11.3. Einwurf über den Verlust des angestammten inneren Feindes Nummer zwei, des Juden

Die Rolle des zweiten inneren Feindes hatten bis 1945 unangefochten die Juden eingenommen. In der Shoah entledigte sich die deutsche Volksgemeinschaft gründlich ein für allemal dieses ihres vermeintlichen Unglücks.

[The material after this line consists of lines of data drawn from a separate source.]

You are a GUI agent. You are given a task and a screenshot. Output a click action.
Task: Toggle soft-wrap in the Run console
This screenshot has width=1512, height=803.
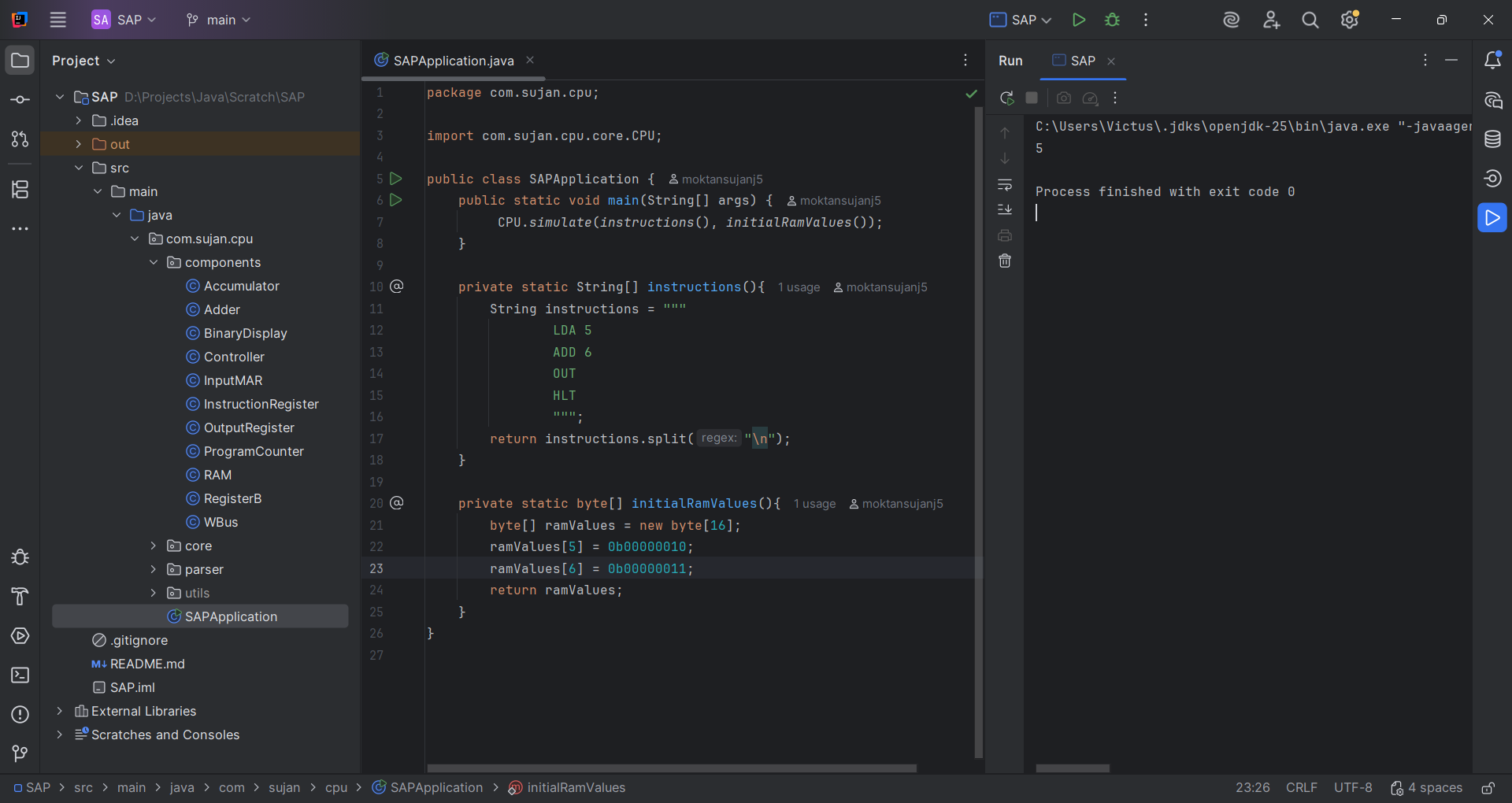pos(1005,185)
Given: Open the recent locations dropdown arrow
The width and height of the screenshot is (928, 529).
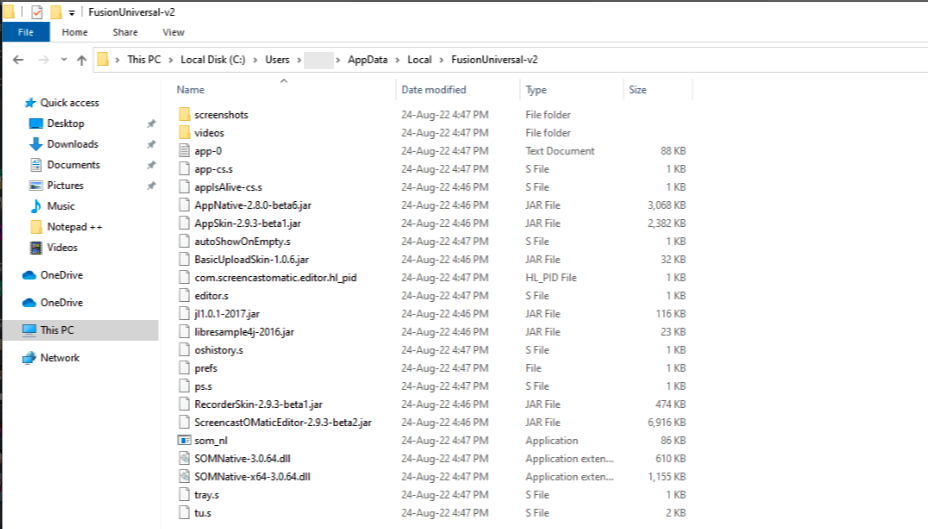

Trotzdem blieb der Antisemitismus auch ohne jüdische Mitbürger nach 1945 in der BRD manifest – selbstverständlich nicht von Seiten der offiziellen Politik und des Staatsapparats. Dies belegen so manche Beispiele wie die fünfjährige Farce Anfang der 1970er um die Namensgebung der Heinrich Heine Universität Düsseldorf.[1]

Vor, während und nach dem 2. Weltkrieg hatte seinerseits der Zionismus[2] als Ideologie der jüdischen Befreiungsbewegung seine praktische politische Tauglichkeit bewiesen. Er erreichte mit der Gründung des Staates Israel nach fünfzig Jahren sein Ziel. Dabei war die Todesangst der dem Furor Teutonicus entkommenen Überlebenden der Shoah die unaufhaltbare, entscheidende Kraft dieser Staatsgründung. Denn ihre Einwanderung nach Palästina/britisches Mandat war getrieben vom unbedingten Überlebenswillen. Sie eröffnete die Aussicht, aus eigener Anstrengung die Negation als Mitglieder der menschlichen Gattung – welche die im Rassenwahn regressiv geeinte "Kulturnation" Deutschland dem europäischen Judentum individuell wie kollektiv zuwies und eliminatorisch vollstreckte – in der Staatsgründung durch die eigene Tat aufzuheben.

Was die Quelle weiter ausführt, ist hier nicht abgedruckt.